Design Note:  IntenCity's very low profile allows it to mount either on the beams or suspended between the beams, and can satisfy most layouts despite their dimensions.

Tunnel Entrance

Tunnel lighting may have numerous configurations and standards.  The diagram illustrates a single row layout to illuminate road surface and tunnel walls from the center ceiling position.  Center lighting with the IntenCity GLF Series:   1) reduces shadowing when tall vehicles pass,   2) brightens the side walls to lessen motorist anxiety,   3) may require greater traffic control during maintenance. Side lighting with the IntenCity GLS Series:   1) may direct light more to the driving surface,   2) uses downlight to brighten the side walls,   3) requires less traffic control during maintenance. The GLF provides illumination on walls, driving surface and +30° ceiling uplight at each wing.  This provides maximum illumination for tunnel applications.

Instant-On or Dimming can offer improved and novel lighting.  Mid-tunnel luminance levels are sometimes lower than entrance and exit luminance, and LEDs are well suited for such applications.  For greater energy savings and visual effect, vehicle detection systems and timers may gradually brighten banks of LED luminaires from dim to full on as vehicles enter, and fade as traffic exits.  This can't be done with HID or Fluorescent.

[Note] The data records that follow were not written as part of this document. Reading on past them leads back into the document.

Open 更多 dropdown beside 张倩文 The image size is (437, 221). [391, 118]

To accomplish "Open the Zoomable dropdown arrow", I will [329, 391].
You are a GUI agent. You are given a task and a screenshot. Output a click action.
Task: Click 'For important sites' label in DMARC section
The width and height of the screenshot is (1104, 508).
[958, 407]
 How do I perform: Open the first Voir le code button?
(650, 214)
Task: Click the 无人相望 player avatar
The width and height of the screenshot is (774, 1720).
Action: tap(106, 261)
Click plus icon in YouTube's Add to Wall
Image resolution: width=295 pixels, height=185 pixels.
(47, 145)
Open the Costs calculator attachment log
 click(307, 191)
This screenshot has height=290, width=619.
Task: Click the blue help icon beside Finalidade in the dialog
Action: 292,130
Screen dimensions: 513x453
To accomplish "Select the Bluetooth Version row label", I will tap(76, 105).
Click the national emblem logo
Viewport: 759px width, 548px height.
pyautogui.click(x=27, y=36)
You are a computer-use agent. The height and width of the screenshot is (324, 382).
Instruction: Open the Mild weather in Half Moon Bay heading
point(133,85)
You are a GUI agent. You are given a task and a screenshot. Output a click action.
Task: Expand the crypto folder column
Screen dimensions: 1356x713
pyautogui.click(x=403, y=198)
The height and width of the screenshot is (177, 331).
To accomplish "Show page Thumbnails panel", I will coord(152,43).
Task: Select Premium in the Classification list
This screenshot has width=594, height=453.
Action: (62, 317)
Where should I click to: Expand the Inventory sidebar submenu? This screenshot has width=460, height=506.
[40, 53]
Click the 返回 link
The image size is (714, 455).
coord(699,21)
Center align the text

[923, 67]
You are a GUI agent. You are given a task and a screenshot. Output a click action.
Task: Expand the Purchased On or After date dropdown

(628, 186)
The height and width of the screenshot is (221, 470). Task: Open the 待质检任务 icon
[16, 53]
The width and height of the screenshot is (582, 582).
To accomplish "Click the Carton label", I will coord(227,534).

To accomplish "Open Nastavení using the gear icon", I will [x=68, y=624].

GLF-1600 Longitudinal Distribution

NOTES
The lighting system design must account for each interior surface having either light reflectivity or light absorption.  When a surface isn't present, that border must be considered an opening through which light will escape.  Open areas or windows require cutoff luminaires to avoid waste and avoid sending light pollution elsewhere.  Given the vertical illumination that standards suggest, light energy can go right out the window.  Outward-facing luminaires must have sharp downward cutoff, or, they must be wall mounted and shine back into the area.  Windows or open back-to-back parking bays require more attention to layout.

Painting of interior surfaces is not essential, however, this Program is about conserving energy.  Some manufacturer's paint and surface treatments not only boost reflectance, they repel typical garage dirt and hydrocarbon buildup to maintain that reflectance over long periods of time.